ATR mutations increase skin cancer tumor growth by modulating the tumor microenvironment.
Investigators identified a mechanism used by melanoma cells to modulate the immune microenvironment to promote continued growth, according to a study.
The findings, published in Cell Reports, may lead to the development of improved immunotherapies. Furthermore, it could help develop methods to determine which patients would respond to treatment.
“Melanomas accumulate a high burden of mutations that could potentially generate neoantigens, yet somehow suppress the immune response to facilitate continued growth,” the authors wrote.
The investigators sought to examine whether ATR mutations contributed to the development of melanoma.

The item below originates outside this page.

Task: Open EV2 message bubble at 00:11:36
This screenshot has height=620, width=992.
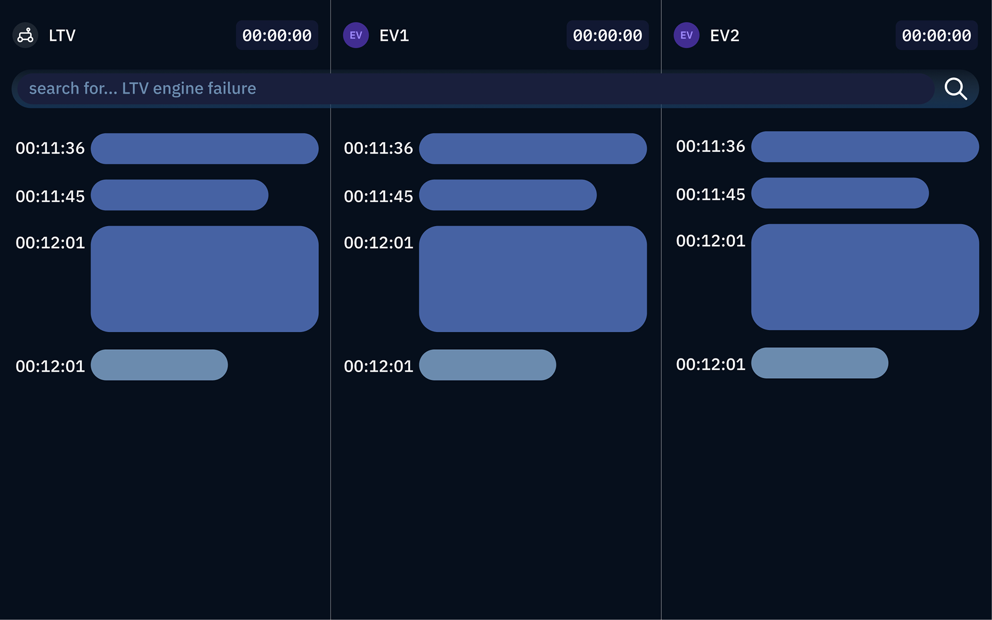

During the study, investigators identified a mutation in the ATR gene—–a protein that recognizes and repairs UV-induced DNA damage––in melanoma tumors. The findings showed that cancers with ATR mutations suppress the body’s natural immune response.

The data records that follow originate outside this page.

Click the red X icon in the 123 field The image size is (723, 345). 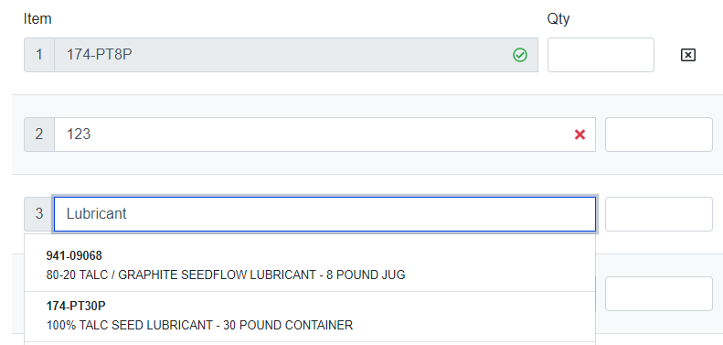[x=579, y=135]
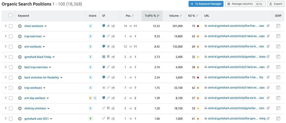Sort by KD % column sort icon

pos(197,16)
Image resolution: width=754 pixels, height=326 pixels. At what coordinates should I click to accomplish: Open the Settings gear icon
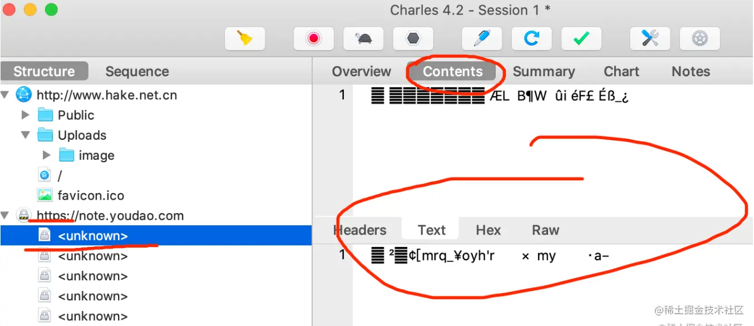tap(699, 38)
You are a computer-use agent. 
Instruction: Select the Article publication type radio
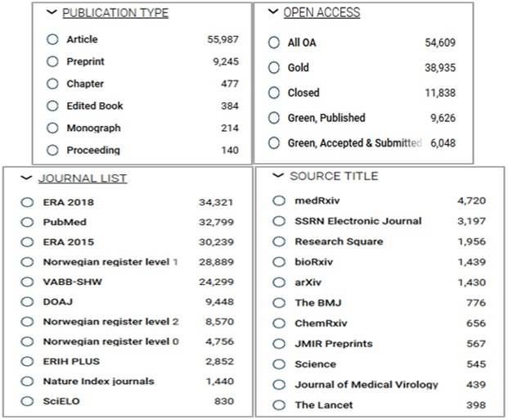(53, 39)
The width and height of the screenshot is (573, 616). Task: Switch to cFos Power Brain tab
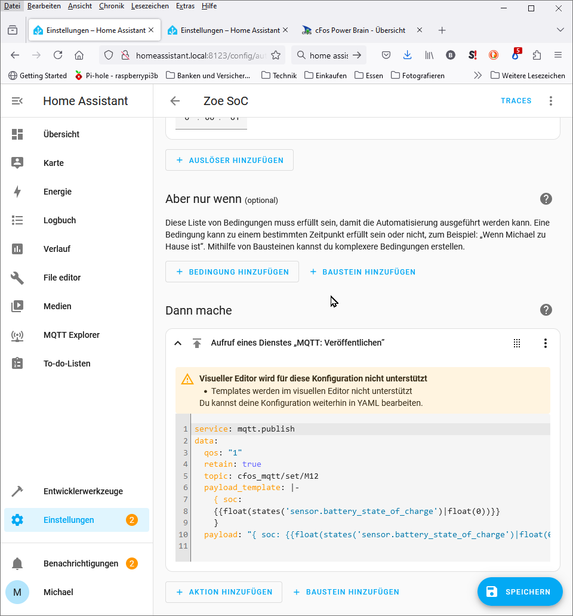pos(360,30)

“Cancers develop not only because they acquire mutations that promote their growth but also because they are able to prevent the immune system from recognizing and removing them,” said senior author Anand K. Ganesan, MD. “Understanding how developing tumors interact with the immune system to promote their continued growth is a key to developing effective immunotherapies.”

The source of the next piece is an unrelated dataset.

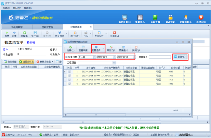Image resolution: width=211 pixels, height=138 pixels.
Task: Open the 单据中心 icon
Action: pyautogui.click(x=140, y=17)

Although melanoma only accounts for approximately 1% of all skin cancers, it causes a large majority of skin cancer deaths. The American Cancer Society estimates approximately 87,110 new cases of melanoma will be diagnosed in the United States in 2017, of which, approximately 9730 individuals are expected to die of the disease.
Melanoma is more than 20 times more common in whites than in African Americans. The average age of diagnosis is 63 years, and the risk of developing the disease increases with age.